[Record excerpts]
------------------------------------------------
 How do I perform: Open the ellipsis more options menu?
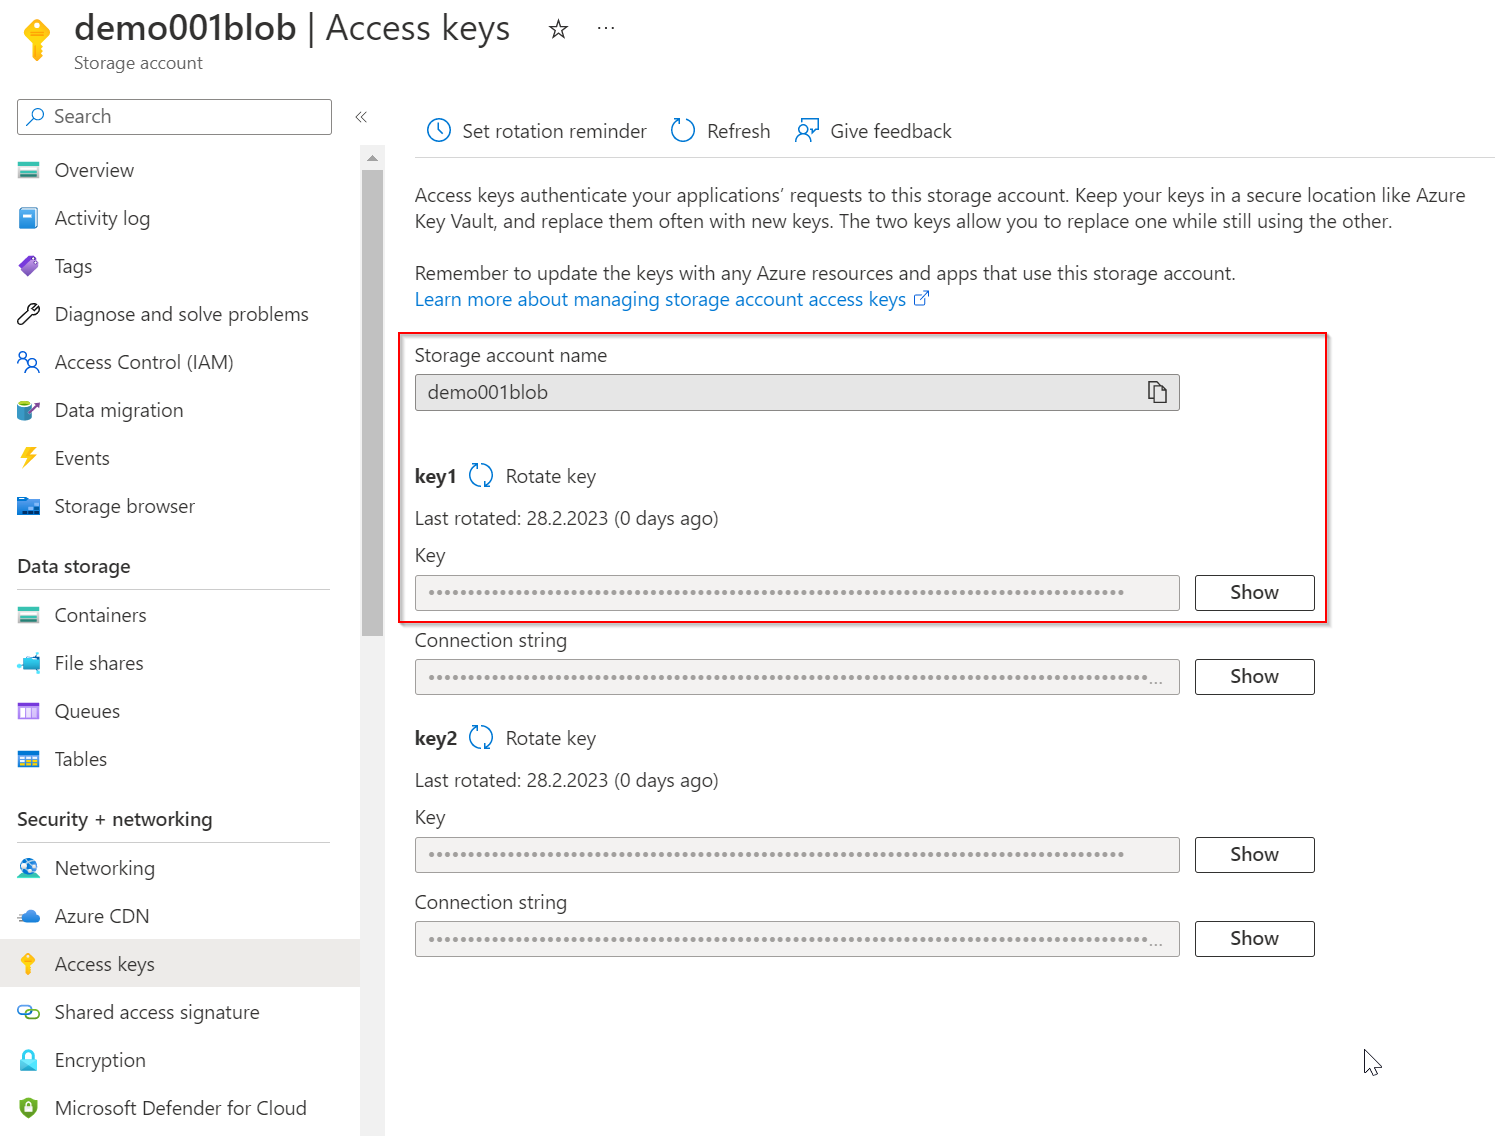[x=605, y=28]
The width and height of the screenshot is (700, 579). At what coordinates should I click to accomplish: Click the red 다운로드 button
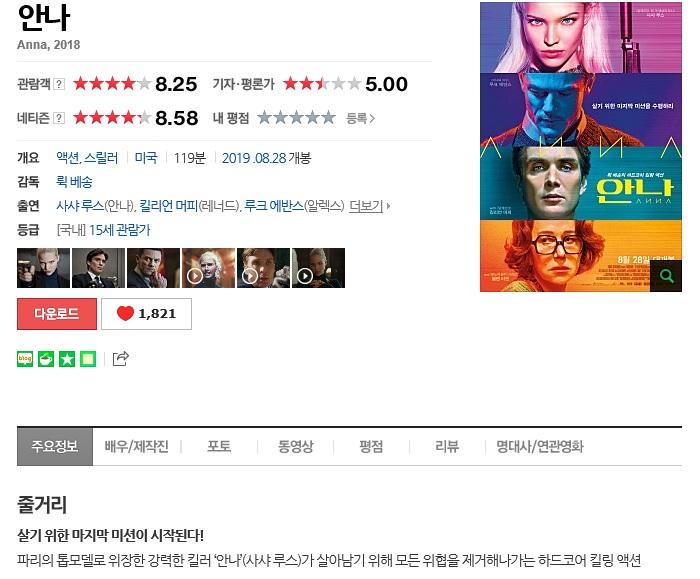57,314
------------------------------------------------
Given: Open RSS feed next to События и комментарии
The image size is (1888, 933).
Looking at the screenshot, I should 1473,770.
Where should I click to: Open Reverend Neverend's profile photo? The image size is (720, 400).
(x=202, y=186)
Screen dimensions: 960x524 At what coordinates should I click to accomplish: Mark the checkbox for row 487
------------------------------------------------
[Work to be completed] Reproduce word for word the material above, beginning with the line that contains "The image size is (1888, 933)." and ending with the line that contains "Screen dimensions: 960x524".

[Your response]
The image size is (1888, 933).
Looking at the screenshot, I should 1473,770.
Where should I click to: Open Reverend Neverend's profile photo? The image size is (720, 400).
(x=202, y=186)
Screen dimensions: 960x524 At what coordinates should I click to accomplish: Mark the checkbox for row 487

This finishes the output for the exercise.